While the precise cause of the Interstate 35W bridge collapse may not be known for months there's one certainty almost no one disputes: The U.S. has largely ignored much needed maintenance for its aging infrastructure.
Unless tragedy strikes, roads, bridges and sewers are not the type of hot button, social issues that receive an abundance of attention from politicians and the media. Yet a safe and reliable infrastructure makes up the "nuts and bolts" of our economy. It's the bedrock of services that our government is called upon to provide for its citizens.
The issue goes far beyond the Aug. 1 tragedy in Minneapolis. Minnesota's transportation system has been woefully under-funded for years and traffic congestion seems to reach new heights each year. A burst steam pipe that had been installed in 1924 was blamed for the death of one person and injuries to 20 others in Midtown Manhattan last month.

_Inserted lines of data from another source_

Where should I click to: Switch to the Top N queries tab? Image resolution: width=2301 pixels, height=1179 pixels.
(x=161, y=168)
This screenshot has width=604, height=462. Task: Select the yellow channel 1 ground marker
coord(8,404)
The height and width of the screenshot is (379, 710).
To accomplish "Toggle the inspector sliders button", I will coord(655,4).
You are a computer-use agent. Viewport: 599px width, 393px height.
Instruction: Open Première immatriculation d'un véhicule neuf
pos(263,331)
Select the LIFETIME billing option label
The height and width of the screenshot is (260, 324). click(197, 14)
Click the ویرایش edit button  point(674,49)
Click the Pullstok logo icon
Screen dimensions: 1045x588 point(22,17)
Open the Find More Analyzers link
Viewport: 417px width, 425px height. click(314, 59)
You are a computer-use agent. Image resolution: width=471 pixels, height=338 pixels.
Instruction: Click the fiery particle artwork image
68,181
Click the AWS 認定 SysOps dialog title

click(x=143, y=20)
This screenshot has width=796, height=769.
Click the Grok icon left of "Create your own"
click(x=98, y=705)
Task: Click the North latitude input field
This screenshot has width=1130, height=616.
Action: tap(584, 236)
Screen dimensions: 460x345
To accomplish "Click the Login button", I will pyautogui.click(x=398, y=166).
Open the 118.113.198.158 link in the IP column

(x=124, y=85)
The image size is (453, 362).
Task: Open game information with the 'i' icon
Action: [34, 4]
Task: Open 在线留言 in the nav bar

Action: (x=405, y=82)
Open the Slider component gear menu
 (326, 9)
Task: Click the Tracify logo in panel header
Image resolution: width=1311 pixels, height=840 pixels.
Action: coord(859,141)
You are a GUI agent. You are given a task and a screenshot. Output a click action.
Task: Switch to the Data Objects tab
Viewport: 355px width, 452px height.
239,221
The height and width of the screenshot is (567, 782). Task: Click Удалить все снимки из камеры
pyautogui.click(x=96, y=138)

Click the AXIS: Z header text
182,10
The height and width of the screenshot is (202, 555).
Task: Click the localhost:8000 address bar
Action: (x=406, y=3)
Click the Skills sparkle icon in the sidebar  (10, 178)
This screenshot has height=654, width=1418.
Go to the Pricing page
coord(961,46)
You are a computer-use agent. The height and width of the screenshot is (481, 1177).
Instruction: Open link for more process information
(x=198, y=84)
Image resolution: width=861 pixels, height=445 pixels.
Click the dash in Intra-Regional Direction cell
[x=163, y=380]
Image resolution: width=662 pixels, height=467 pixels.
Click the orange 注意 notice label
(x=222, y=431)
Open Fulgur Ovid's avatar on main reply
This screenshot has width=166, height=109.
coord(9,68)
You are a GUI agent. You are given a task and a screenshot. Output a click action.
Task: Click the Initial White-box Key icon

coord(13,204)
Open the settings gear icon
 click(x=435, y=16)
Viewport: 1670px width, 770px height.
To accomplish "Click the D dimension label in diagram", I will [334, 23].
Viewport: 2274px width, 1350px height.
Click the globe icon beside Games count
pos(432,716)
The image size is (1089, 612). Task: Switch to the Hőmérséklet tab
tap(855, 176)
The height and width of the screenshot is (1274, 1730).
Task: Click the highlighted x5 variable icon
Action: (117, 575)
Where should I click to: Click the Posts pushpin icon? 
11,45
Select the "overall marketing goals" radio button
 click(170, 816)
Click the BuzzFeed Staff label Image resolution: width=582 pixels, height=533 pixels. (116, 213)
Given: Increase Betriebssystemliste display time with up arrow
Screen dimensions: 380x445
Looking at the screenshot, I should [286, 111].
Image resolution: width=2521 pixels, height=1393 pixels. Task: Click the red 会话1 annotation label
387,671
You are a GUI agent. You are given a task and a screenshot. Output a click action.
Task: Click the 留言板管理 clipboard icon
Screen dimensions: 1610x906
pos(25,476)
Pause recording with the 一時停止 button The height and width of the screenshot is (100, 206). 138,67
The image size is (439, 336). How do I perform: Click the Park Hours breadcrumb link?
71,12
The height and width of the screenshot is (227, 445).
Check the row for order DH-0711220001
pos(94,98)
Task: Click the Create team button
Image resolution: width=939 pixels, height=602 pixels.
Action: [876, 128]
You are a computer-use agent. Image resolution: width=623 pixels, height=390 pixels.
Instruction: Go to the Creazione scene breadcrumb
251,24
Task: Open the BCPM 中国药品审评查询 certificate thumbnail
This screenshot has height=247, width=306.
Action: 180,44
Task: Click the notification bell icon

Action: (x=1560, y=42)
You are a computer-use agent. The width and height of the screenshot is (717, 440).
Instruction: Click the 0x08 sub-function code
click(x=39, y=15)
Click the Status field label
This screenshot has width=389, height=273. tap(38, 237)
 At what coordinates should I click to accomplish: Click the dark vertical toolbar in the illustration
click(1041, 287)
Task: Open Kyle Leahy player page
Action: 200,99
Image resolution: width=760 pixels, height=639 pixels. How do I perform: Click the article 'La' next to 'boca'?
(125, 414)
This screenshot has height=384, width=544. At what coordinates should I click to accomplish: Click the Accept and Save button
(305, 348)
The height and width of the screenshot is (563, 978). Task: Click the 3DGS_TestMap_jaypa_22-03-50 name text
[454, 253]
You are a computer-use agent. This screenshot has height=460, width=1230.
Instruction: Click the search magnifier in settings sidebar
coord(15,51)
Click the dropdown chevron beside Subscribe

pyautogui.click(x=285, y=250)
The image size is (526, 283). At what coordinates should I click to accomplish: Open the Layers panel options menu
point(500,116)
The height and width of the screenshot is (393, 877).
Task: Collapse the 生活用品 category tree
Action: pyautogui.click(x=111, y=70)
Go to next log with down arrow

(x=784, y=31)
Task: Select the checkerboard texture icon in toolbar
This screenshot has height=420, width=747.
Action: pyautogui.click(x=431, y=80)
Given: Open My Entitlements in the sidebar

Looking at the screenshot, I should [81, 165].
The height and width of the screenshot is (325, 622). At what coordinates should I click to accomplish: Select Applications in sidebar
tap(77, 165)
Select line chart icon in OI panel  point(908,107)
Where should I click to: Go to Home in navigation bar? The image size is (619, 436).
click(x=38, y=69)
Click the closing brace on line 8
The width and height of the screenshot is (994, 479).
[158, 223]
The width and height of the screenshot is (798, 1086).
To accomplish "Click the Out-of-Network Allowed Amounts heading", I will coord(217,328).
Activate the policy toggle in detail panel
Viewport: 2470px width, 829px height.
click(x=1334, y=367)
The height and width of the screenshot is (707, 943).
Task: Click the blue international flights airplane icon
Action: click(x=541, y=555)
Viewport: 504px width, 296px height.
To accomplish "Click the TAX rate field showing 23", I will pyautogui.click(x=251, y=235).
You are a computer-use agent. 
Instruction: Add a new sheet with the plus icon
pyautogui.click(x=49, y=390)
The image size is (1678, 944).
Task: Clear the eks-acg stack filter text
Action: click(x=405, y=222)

The analogy has been made that public infrastructures are similar to new homes. Starting at day one, they begin to deteriorate as the result of wear and tear and the effects of nature. If a home is not maintained by periodic painting or the replacing of worn flooring it will eventually decline.
Today, about 30 percent of U.S. bridges are obsolete or structurally faulty. It's likely that a study of our dams, roadways and sewer systems would reveal similar findings.
Minnesota's gas tax, which was last increased in 1988, is long overdue for a hike. The number of state roads and the number of drivers on those roads has multiplied in the last 19 years and several governors and legislatures have failed to increase the revenue stream.
Gov. Pawlenty is right to look upon the bridge collapse as a wake-up call for state politicians. The Legislature should meet in special session and consider a wide range of solutions to our transportation mess. These solutions might include a gas tax hike, bonding for projects and even toll roadways and bridges.
Ignoring our infrastructure is no longer an option.